Una sorta di mantra dedicato all’obiettivo da raggiungere, che ci evita di cadere nella trappola del flusso continuo, che non farebbe altro che distrarci. Proprio per questo, ancora un volta, il self-talk dimostra di essere molto utile per la buona riuscita delle nostre perfomance, dal ricordare, ad esempio, il nome di un prodotto da comprare, all’avere una mappa mentale di tutti i concetti indispensabili per prendere un ottimo voto all’esame.
Quindi, se parlo da solo non sono pazzo, giusto?
Se tutto quello che sin qui è stato scritto, non risulta ancora abbastanza convincente per dedurne la risposta, allora lo confermo: sì, se parli da solo non sei pazzo, anzi ne trai molto benefici per la mente.
Che avvenga davanti allo specchio, in giro per casa o sotto la doccia, parlare a voce alta è un’abitudine sana che ci aiuta a riflettere su di noi e su ciò che ci sta intorno, a chiarire idee ed a renderle più tangibili e concrete. Parlare a noi stessi è una forma di rassicurazione: ascoltarci infonde coraggio, accresce la nostra autostima e aiuta a essere più incisivi nelle discussioni con gli altri. Per questo è importante ricordarci di non sfruttare quei momenti d’intimità con noi stessi per rimproverarci gli sbagli commessi. La negatività non è concepita: dobbiamo imparare a infondere in noi stessi parole che ci aiutino a crescere, le stesse che riserveremmo ai nostri migliori amici.
L’eloquio con se stessi, ci viene in soccorso anche davanti a un importante bivio della nostra vita: ascoltando i nostri pensieri espressi a voce alta, ci permetterà di osservare la situazione da prospettive diverse, ampliare ancor più la mente, così da seguire la strada giusta, il più delle volte.
Ma, c’è sempre un MA: quando diventa patologico
Il self-talk, per quanto abbia molti gli aspetti benefici, può anche diventare un campanello d’allarme, in particolare in tre casi: il primo, il frequente presentarsi del fenomeno, al di fuori delle normali casistiche; il secondo, la presenza di un “amico immaginario”, soprattutto in età adulta; il terzo, sentire altre voci.

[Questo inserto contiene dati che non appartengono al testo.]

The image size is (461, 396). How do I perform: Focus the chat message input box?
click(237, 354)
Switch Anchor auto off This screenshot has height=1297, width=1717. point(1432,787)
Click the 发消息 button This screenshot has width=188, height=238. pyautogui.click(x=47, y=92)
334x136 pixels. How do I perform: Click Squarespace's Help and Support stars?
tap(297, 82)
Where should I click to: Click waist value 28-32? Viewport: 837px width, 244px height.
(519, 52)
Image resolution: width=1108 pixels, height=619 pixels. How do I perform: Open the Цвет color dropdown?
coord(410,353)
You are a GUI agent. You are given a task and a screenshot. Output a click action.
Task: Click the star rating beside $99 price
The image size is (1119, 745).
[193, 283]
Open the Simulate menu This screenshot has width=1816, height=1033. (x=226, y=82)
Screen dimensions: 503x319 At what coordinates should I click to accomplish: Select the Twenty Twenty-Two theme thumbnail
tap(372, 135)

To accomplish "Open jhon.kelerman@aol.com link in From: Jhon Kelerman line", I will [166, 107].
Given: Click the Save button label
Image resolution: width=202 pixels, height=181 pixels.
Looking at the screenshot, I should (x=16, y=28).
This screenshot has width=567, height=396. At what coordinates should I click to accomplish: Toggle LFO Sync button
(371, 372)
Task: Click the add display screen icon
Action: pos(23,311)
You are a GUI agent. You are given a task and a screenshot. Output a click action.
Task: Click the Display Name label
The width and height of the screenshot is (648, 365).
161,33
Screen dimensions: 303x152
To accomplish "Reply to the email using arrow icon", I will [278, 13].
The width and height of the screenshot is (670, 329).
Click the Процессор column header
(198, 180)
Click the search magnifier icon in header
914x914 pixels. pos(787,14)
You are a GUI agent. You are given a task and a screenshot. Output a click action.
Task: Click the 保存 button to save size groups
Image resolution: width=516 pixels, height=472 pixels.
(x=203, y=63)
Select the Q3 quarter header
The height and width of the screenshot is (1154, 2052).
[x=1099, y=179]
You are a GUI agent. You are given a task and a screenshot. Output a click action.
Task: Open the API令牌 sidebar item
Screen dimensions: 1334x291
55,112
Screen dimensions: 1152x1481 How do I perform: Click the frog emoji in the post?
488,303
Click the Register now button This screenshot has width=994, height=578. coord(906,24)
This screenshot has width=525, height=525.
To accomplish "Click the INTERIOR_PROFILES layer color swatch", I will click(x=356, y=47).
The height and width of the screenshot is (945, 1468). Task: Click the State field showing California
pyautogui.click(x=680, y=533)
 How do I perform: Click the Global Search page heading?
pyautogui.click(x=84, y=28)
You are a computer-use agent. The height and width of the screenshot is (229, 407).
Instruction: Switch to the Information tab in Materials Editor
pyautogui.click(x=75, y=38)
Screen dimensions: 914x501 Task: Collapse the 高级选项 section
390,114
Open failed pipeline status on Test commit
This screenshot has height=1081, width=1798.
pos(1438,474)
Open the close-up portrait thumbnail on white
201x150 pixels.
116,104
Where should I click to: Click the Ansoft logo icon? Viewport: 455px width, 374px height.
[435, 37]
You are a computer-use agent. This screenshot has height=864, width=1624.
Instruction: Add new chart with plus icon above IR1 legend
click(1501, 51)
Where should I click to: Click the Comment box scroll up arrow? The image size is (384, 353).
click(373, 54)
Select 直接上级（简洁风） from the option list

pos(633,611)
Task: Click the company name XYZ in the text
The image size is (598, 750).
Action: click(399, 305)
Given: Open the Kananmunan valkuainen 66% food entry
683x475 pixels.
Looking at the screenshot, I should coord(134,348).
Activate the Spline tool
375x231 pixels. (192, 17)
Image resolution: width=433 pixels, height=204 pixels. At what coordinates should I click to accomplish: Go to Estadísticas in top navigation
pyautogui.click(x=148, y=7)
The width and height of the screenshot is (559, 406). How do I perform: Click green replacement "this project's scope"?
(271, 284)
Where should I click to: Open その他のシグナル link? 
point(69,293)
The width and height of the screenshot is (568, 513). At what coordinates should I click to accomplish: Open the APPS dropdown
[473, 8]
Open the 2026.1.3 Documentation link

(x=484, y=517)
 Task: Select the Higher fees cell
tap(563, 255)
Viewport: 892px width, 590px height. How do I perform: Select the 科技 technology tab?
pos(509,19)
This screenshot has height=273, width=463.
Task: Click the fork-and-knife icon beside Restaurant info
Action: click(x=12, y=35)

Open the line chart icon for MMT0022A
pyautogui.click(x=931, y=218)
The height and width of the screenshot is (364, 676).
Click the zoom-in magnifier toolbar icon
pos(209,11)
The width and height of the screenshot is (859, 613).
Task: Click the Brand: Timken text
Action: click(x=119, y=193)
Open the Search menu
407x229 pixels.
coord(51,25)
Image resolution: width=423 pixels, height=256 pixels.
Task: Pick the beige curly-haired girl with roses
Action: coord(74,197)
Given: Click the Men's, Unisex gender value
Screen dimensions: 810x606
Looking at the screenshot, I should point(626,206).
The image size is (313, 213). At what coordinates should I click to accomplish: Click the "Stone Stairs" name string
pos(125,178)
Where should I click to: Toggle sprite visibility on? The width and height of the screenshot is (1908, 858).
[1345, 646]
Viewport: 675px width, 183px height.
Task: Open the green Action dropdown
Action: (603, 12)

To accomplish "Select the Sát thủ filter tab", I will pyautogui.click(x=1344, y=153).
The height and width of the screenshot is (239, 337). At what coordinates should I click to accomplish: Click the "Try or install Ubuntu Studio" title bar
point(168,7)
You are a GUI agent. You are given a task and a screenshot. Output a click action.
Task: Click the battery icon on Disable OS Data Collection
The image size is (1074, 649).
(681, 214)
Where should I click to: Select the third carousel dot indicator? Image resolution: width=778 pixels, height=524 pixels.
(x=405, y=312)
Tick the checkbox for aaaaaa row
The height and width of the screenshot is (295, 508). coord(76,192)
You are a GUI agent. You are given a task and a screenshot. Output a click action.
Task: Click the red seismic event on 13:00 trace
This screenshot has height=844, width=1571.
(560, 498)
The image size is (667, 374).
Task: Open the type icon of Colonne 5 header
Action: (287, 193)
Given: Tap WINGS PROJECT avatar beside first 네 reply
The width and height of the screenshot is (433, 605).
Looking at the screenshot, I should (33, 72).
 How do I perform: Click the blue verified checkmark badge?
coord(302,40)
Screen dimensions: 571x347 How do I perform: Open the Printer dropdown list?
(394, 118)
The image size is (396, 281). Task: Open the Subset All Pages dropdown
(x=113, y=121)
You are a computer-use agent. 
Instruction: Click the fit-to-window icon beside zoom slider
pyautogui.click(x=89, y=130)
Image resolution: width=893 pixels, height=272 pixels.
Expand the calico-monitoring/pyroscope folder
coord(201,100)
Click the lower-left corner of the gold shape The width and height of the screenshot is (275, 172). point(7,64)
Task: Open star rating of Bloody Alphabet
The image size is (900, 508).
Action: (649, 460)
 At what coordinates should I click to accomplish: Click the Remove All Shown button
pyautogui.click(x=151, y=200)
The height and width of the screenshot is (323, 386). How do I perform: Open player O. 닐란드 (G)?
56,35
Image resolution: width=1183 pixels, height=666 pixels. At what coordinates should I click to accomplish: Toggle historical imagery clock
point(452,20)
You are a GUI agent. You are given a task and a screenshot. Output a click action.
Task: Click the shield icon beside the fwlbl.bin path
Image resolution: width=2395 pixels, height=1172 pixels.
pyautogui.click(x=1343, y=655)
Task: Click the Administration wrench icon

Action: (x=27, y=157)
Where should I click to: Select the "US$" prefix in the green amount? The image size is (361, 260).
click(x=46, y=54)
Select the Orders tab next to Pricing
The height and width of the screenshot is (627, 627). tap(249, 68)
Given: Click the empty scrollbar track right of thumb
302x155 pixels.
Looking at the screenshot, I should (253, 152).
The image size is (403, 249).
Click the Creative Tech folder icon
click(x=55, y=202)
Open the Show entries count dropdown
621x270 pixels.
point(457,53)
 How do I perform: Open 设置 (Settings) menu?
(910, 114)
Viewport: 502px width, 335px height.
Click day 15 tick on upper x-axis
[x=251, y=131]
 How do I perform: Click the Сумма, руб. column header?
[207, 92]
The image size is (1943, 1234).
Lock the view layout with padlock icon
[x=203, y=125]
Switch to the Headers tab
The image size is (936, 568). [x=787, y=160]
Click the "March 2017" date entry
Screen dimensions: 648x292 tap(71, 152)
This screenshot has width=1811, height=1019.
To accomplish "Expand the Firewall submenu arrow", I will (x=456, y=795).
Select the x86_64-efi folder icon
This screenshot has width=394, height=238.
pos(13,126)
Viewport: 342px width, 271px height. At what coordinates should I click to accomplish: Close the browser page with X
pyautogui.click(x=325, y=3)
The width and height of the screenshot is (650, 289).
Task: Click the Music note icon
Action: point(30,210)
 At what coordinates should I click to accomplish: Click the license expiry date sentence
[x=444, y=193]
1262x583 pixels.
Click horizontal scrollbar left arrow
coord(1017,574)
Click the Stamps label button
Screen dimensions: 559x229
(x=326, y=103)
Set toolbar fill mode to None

Nel secondo caso, se questo interlocutore è persistente nella vita di chi coltiva questa particolare amicizia, è necessario capire il ruolo e l’importanza di questa entità, poichè potrebbe non trattarsi di un compagno di giochi, ma di una figura negativa o persecutoria di cui la persona non riesce a liberarsi.
Il terzo invece è il fattore più grave, in quanto sintomo tipico di patologie come deliri, paranoie, che possono arrivare fino alla schizofrenia, poichè queste “voci” presenti nella testa potrebbero promettere grandi cose alla persona che le sente, ma anche manipolarla con frasi allusive o spingerla a compiere azioni pericolose per se o per gli altri.
Tirando le somme, parlare a voce alta è una boccata d’aria fresca per il nostro cervello, che con questa pratica si può organizzare e concentrare più facilmente, trasformando la miriade di pensieri che elabora continuamente, in suoni sensati. Tuttavia, come si fa con qualsiasi altra cosa, è meglio non abusarne… anzi, tenere questa abitudine sotto controllo, può essere una saggia idea, da esprimere a voce alta.